Contracteren onder opschortende voorwaarden in overnamecontracten

In de uitspraak van 4 april 2023 (ECLI:NL:GHDHA:2023:962) oordeelt het Gerechtshof Den Haag (“Hof”) in een overnamegeschil dat de koper het overnamecontract terecht heeft ontbonden, omdat een opschortende voorwaarde niet op tijd door de verkopers zijn vervuld. Aan de hand van deze uitspraak, bespreken wij het effect van opschortende voorwaarden in overnamecontracten en geven wij aanbevelingen voor de praktijk.

Opschortende voorwaarden

In de (internationale) overnamepraktijk wordt in overnamecontracten regelmatig gecontracteerd onder één of meer opschortende voorwaarden (conditions precedent). Aan die voorwaarden moet zijn voldaan voordat partijen verplicht zijn tot betaling van de koopprijs en overdracht van de aandelen over te gaan. Is een opschortende voorwaarde niet vervuld, dan kan de zogenoemde closing niet plaatsvinden, tenzij partijen besluiten afstand te doen van het recht (waiver) de opschortende voorwaarde in te roepen.

Een standaardvoorwaarde in dit verband is de eventueel vereiste verklaringen van mededingingsautoriteiten, dat zij tegen de transactie geen bezwaar hebben. In ons vorige blog bespraken wij ook de nieuwe goedkeuringsbevoegdheid van het Bureau Toetsing Investeringen voor transacties in bepaalde sectoren die een risico kunnen vormen voor de nationale veiligheid.
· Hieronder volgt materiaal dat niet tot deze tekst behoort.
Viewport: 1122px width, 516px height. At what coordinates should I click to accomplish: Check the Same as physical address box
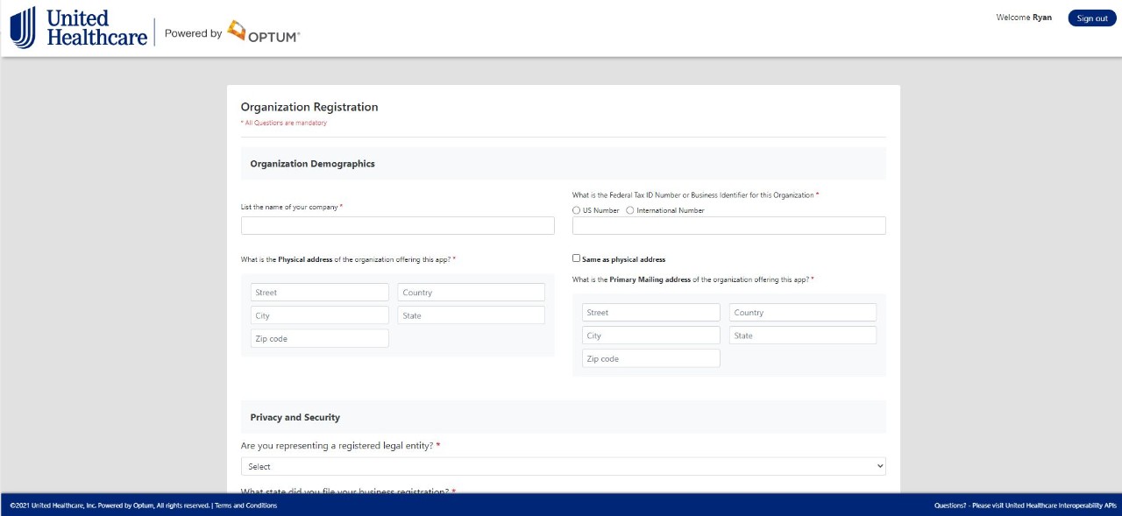(x=576, y=258)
Daarnaast zien we in de overnamepraktijk dat partijen soms meer dealspecifieke conditions precedent overeenkomen. Dergelijke voorwaarden zien op het moment waarop bepaalde verplichtingen, zoals betaling van de koopprijs en overdracht van de aandelen, hun werking hebben.

De casus in het kort

Partijen sluiten een overnamecontract op basis waarvan alle aandelen in de Duitse vennootschap Osmed GmbH (“Osmed”) door de verkopers overgedragen worden aan de koper. Osmed houdt zich bezig met de productie van medische fillers in de vorm van hydrogels. De transactie heeft een hoog risicogehalte nu Osmed aan de rand van een faillissement staat en haar belangrijkste product nog niet de vereiste CE-markering heeft. Partijen hebben daarom een spoedige transactie voor ogen en hebben uitgebreid onderhandeld over de voorwaarden van het overnamecontract.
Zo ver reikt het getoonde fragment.